Duff, Apple, and myself are in positions of privilege: we’re all white women, we know the legal system pretty well, and we know of lawyers who take cases against the police. But most people who have been arrested and strip-searched won’t realise that they can try to take a civil case. And so most incidents continue to happen behind cell doors, and police officers usually aren’t held accountable for what goes on. Even if people do realise that they can take a civil case, the whole system is rigged so that you can’t succeed.
Duff says:
The costs of a civil action against the police are prohibitive. …
Legal aid is paltry and unavailable to most. The application procedure is so complicated that trained lawyers struggle to fill in the forms.
If this is how they treat privileged people…
After reading Duff’s account of how she was treated as a white woman, I can’t help but think about all the BAME women and gender-queer people who are strip-searched. We know that the police are institutionally racist and we know the way BAME people are treated behind cell doors is likely to be worse than anything we face as white women.
And then there’s children. A 2019 report concluded that a “high proportion” of children were strip-searched by the Metropolitan Police. And we know of cases like Georgia Wood, who was strip-searched by South Wales Police at the age of twelve without an appropriate adult present.
There are also all those in prison, the majority of whom are working class, who are subject to extensive strip-searches. We know that more than half of female inmates are victims of sexual or domestic abuse. Strip-searches will only re-traumatise people who have been abused by men.
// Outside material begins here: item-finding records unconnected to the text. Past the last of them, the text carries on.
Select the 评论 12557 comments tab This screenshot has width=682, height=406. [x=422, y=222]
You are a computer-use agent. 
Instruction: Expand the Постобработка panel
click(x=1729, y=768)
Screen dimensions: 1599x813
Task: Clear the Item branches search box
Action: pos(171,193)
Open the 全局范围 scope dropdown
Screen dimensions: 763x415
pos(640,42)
Duff’s case perfectly portrays the police force as an institution that isn’t willing to change its misogynist ways. This is a Met Police force with a staff member who murdered Sarah Everard, and with other staff members who took photos of Bibaa Henry and Nicole Smallman’s bodies as they lay dead. So it’s perhaps no wonder that the Met can’t even be bothered to discipline its officers over Duff’s treatment. But make no mistake, it is yet another example of why the public should never put their trust in the rotten, violent institution that is the British police.